Task instructions
Having read the records, set them all down exactly as they appear.

Exercise input
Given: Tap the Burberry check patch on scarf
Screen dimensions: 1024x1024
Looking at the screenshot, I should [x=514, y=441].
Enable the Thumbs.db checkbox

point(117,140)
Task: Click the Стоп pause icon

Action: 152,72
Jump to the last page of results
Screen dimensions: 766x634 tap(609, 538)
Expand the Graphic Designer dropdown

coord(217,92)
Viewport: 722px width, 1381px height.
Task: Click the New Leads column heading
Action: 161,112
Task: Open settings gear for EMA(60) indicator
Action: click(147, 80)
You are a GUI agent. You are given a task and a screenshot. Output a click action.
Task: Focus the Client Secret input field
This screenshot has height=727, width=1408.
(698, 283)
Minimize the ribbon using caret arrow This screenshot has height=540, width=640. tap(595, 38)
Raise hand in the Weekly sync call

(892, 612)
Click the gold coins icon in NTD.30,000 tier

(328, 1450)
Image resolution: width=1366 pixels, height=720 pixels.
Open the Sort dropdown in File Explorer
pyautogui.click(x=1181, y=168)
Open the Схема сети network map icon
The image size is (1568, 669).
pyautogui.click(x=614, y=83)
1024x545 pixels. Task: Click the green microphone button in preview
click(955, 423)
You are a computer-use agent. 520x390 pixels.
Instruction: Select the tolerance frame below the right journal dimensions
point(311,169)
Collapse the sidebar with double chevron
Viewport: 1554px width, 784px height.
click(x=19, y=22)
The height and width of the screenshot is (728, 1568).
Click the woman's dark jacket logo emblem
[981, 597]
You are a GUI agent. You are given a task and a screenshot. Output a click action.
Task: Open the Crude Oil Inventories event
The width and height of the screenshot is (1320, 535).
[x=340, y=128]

Response box
Given: Tap the Burberry check patch on scarf
Screen dimensions: 1024x1024
Looking at the screenshot, I should [x=514, y=441].
Enable the Thumbs.db checkbox

point(117,140)
Task: Click the Стоп pause icon

Action: 152,72
Jump to the last page of results
Screen dimensions: 766x634 tap(609, 538)
Expand the Graphic Designer dropdown

coord(217,92)
Viewport: 722px width, 1381px height.
Task: Click the New Leads column heading
Action: 161,112
Task: Open settings gear for EMA(60) indicator
Action: click(147, 80)
You are a GUI agent. You are given a task and a screenshot. Output a click action.
Task: Focus the Client Secret input field
This screenshot has height=727, width=1408.
(698, 283)
Minimize the ribbon using caret arrow This screenshot has height=540, width=640. tap(595, 38)
Raise hand in the Weekly sync call

(892, 612)
Click the gold coins icon in NTD.30,000 tier

(328, 1450)
Image resolution: width=1366 pixels, height=720 pixels.
Open the Sort dropdown in File Explorer
pyautogui.click(x=1181, y=168)
Open the Схема сети network map icon
The image size is (1568, 669).
pyautogui.click(x=614, y=83)
1024x545 pixels. Task: Click the green microphone button in preview
click(955, 423)
You are a computer-use agent. 520x390 pixels.
Instruction: Select the tolerance frame below the right journal dimensions
point(311,169)
Collapse the sidebar with double chevron
Viewport: 1554px width, 784px height.
click(x=19, y=22)
The height and width of the screenshot is (728, 1568).
Click the woman's dark jacket logo emblem
[981, 597]
You are a GUI agent. You are given a task and a screenshot. Output a click action.
Task: Open the Crude Oil Inventories event
The width and height of the screenshot is (1320, 535).
[x=340, y=128]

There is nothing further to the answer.